You CAN Overcome Your Weight Loss Plateau!
We’ve all been there. You’ve lost almost all the weight you wanted except for those last few pounds. Your body seems to have adjusted to this new weight and won’t budge any lower. This is exactly what happened…your body and your metabolism have adjusted to your weight loss efforts and now your scale is stuck 5 pounds above where you want it.
Don’t worry, there are some things that you can do to start the scales moving in a downward direction again. You have been doing the same exercises and eating the same foods to get you where you are now. You just need a few slight adjustments to get your body back on track and out of that rut. Try one or more of the following tips to help get your body back in weight loss mode.
1. Eat carbohydrates earlier in the day.
Although we need carbohydrates to maintain our energy levels throughout the day, we definitely have control over when we eat them. By eating the majority of your carbohydrate servings before late afternoon, you give your body a chance to use the carbohydrates for energy instead of being converted to fate while you are sleeping. If you are one of those people who need a bedtime snack, try some veggies or fruit accompanied by organic peanut butter to get you through the night.
2. Add an extra day of cardio onto your workout schedule.
If you can squeeze in an extra hour of cardiovascular training each week, you can overcome your weight loss plateau fairly quickly. I don’t necessarily mean going to the gym an extra day because that could get boring very quickly. Why not schedule a flag football game with your friends, take a hike with your significant other, or even go roller skating with your kids. All of these things can help you burn extra calories while having some fun at the same time.

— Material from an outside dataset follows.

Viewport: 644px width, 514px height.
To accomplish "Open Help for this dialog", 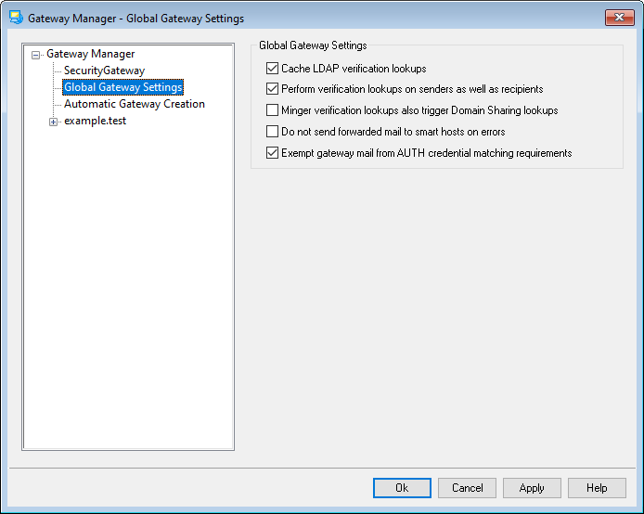I will pyautogui.click(x=597, y=488).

By adding extra cardio workouts into your daily routine, you are also increasing your body’s ability to burn fat on a consistent basis. Your body will burn more calories in a resting state if you will just commit to an extra hour of burning calories each week.
3. Zigzag carbohydrate intake.
Your body needs carbohydrates to survive. You don’t need to completely restrict carbohydrates because of this. You also don’t need to eat too many servings of carbohydrate heavy food. Try eating 2 servings less of carbohydrates on those days you don’t go to the gym. On the days you do workout you will need more energy, but make sure you stay within your allowed calorie intake.
4. Zigzag calorie intake
Your body will get used to processing the same number of calories every day. This can cause your metabolism to slow because your body becomes more efficient at burning those same amount of calories over time. For instance, maybe your eat 1800 calories on the days you have a workout. On the days you don’t workout, only eat 1500. By varying you calorie intake every few days, your body will keep its metabolism up and burn more calories.
5. Change your workout routine.
Everyone gets into a rut sometimes, even your body. If you do the same weight training exercises or the same cardio workout each time you go to the gym, your metabolism will settle into a self made rut. Instead of getting on the treadmill at the same speed for the same amount of time, try increasing the speed and incline that you use. Maybe try using a different cardio machine or walking a different route with hills. Consider hiring a personal trainer to help you develop new weight training routines to get you out of your rut. Try to mix up your overall routine a bit and you’ll soon see that you’ve overcome your weight loss plateau.